A new Texas Senate bill is looking to eliminate the incentives put in place to attract cryptocurrency miners to the Lone Star state.
Texas has seen a boom in miners since the tax abatements were put in place and growth is projected to continue spiking. Mining power consumption is up 75% over the last 12 months despite concerns over high energy prices, according to the Texas Blockchain Council.
Senate Bill 1751
Senate Bill 1751 is sponsored by Texas State Senator Lois Kolkhorst and went through a public hearing on March 28 that included testimony from experts for and against the bill.
The bill’s status is now “left pending in committee.”
Under the bill, miners would no longer be allowed to participate in the state-run demand response program for electric power, which currently rewards miners for giving power back to the grid when demand is high.
The bill would also eliminate the tax incentives and subsidies that are currently in place for crypto miners.
Industry proponents opposed
However, industry proponents argue that removing these incentives will have an adverse effect on the industry.

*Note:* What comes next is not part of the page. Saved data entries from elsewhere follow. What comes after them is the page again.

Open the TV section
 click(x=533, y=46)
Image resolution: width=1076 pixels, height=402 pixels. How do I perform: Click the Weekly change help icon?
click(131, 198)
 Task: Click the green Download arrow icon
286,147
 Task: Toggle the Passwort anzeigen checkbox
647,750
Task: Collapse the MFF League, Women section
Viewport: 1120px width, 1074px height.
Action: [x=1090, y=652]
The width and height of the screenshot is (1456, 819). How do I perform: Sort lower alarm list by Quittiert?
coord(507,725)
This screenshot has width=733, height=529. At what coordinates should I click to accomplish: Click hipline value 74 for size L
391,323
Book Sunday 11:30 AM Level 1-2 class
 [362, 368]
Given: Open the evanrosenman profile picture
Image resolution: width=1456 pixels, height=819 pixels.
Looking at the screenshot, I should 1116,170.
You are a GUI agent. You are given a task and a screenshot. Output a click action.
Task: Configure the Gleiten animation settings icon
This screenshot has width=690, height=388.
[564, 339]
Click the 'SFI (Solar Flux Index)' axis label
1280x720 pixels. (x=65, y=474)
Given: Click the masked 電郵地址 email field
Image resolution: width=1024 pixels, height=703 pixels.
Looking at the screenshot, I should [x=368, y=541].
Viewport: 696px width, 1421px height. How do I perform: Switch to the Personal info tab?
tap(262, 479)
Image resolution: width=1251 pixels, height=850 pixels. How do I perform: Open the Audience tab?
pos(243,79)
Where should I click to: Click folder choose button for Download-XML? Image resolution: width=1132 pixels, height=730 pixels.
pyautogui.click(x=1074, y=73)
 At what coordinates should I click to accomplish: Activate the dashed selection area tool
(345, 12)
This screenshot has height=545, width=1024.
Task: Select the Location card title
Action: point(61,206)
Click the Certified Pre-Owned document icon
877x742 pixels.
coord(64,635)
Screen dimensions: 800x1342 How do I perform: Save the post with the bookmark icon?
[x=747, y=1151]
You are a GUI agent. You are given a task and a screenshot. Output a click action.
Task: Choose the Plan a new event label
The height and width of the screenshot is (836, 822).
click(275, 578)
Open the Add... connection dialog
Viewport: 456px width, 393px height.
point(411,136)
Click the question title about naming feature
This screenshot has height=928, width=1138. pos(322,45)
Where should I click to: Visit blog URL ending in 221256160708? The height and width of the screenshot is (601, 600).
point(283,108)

Members of the Texas Blockchain Council testified in front of the Senate and claimed that the subsidies had resulted in thousands of jobs through the mining industry and should not be removed.
Additionally, they touted the benefits of the mining industry and how it has been helping the state with its power needs.
They also argued that placing limits on miner participation in state-run demand response programs will lead to a rise in the price of these ancillary services for the state as miners “drive down” the cost because they are extremely responsive and price sensitive.
Limits on participation would reduce demand and result in fewer people offering low-cost services to the state.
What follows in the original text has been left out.